You are viewing a plain text version of this content. The canonical link for it is here.

Posted to dev@sling.apache.org by Julian Sedding <js...@gmail.com> on 2016/02/01 10:10:12 UTC

Re: SLING-5421 - Allow JCR installer to recover from being paused indefinitely

Hi Carsten

There are two things to consider:

(1) moving the implementation of the repository based signalling into
the installer (essentially encapsulation)
(2) implementation of a robust protocol for signalling a block to
installers on other cluster nodes

So far I have talked about (1) but didn't go into the details of (2).
What I have in mind for (2) is a content structure that records three
pieces of information information:

- Sling ID in order to identify on which cluster node the block was triggered
- Service PID (i.e. the fully qualified class name of the
implementation) in order to know which service triggered the block
- Creation timestamp for information/debugging

The content structure would look like the following:

/system/sling/installer/jcr/pauseInstallation
    <sling-id>/
        <service-pid>/
            <random-uuid>/
                jcr:created = <datetime>

It is important that, as a general rule, any node without children is
eagerly deleted.
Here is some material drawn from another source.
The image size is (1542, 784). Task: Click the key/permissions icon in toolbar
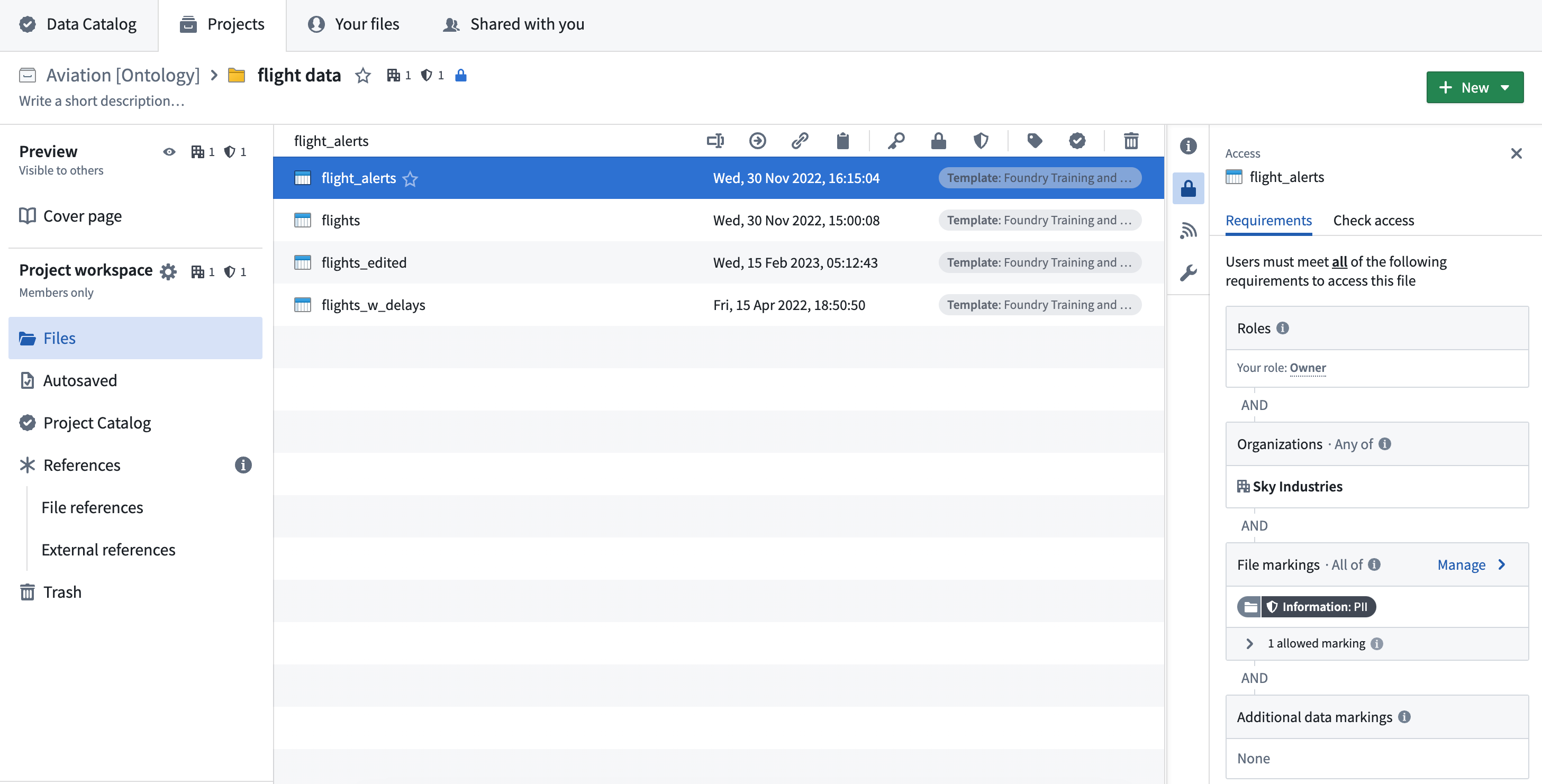895,140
This means that the installer is blocked if
"pauseInstallation" has at least one child node and unblocked if it
has none (or does not exist itself).

The structure would allow a single service to hold multiple blocks
(each <random-uuid> node representing one).

Normally we would assume that a service blocks the installer and later
unblocks it again, ideally using a try/finally block. However, it gets
interesting when edge cases are considered:
- the repository service may get stopped (or restarted), in which case
the unblock can fail
- a cluster node can be killed or disconnected before the unblock can be done
- I have seen log files where the "blocking" service was restarted
while it blocked the installer, because the installer was
asynchronously processing a batch from a previous block. However, it
is unclear why the unblock did not happen in this case: there were no
exceptions in the log and I don't believe they were swallowed, because
 when I provoked a similar scenario exceptions were written to the
log.

To recover from such failure scenarios, the installer needs to be unblocked:
- if a blocking service is stopped. A stopped service may still exist
in the JVM and finish execution, therefore this could be solved using
weak references to a block-token and a reference queue. Or
alternatively by using a timeout in such cases.
- if a cluster node disappears from a topology, its <sling-id> node
should be removed after a timeout

There is a danger, however, that unblocking the installer due to
recovery causes a partial deployment to be installed. This may put the
system into an unusable state (e.g. bundles may not be resolvable,
because their dependencies were not updated(installed). I don't know
how we could address this.

Maybe an entirely different approach would be to provide a list of
deployables (e.g. repository paths?) to the installer, which then only
installs the deployables if all are available (ignoring deployables
with extensions it does not handle). This list would need to be
communicated in a cluster as well, however.

Regards
Julian


On Sun, Jan 31, 2016 at 10:34 AM, Carsten Ziegeler <cz...@apache.org> wrote:
> Julian Sedding wrote
>> Hi Carsten
>>
>>> Offline discussions don't make it transparent why you came to this
>>> conclusion.
>>> Please enclose the relevant information either here or in the issue.
>>
>> Sure, I thought that I included some information both in the email and
>> in the issue. But it is probably worthwhile to expand on it a bit
>> more.
>>
>> The current implementation is based on a convention rather than a
>> contract: place a node under a specific parent node and the JCR
>> installer will pause its activities.
>>
>> It turns out that this convention in this simple form has limitations
>> when things go wrong:
>>
>> - If a "deployer" implementation fails to delete the pause-marker node
>> (no matter what the reasons are), whose responsibility is it to delete
>> this node to recover the system?
>> - If a "deployer" on cluster node A creates a pause-marker node and
>> then cluster node A is shut down/crashes/disconnects, whose
>> responsibility is it to delete this node to recover the system?
>>
>> Both these questions require a more sophisticated convention IMHO.
>> This becomes a burden for implementers, makes fixing the convention
>> nearly impossible (in case we miss an edge case) and is brittle,
>> because "deployers" may have bugs in their implementations.
>>
>> So the logical conclusion is to move the implementation of this
>> "convention" into Sling and expose it via a simple API.
>>
>> The convention basically becomes an implementation detail, which is
>> needed to distribute the information about blocking the installer
>> within a cluster.
>>
>> Does this answer your questions?
>>
>
> Thanks, yes, however :) I can't follow the conclusion. How is having an
> API which for example has a pause/resume method to be called
> different/easier/avoiding the problems than adding/removing a node?
>
> Carsten
>
>
>
> --
> Carsten Ziegeler
> Adobe Research Switzerland
> cziegeler@apache.org

Re: SLING-5421 - Allow JCR installer to recover from being paused indefinitely

Posted by Carsten Ziegeler <cz...@apache.org>.

Julian Sedding wrote
> Hi Carsten
> 
> Thanks for your comments. I agree that it would be nice if we could
> avoid pausing the installer altogether.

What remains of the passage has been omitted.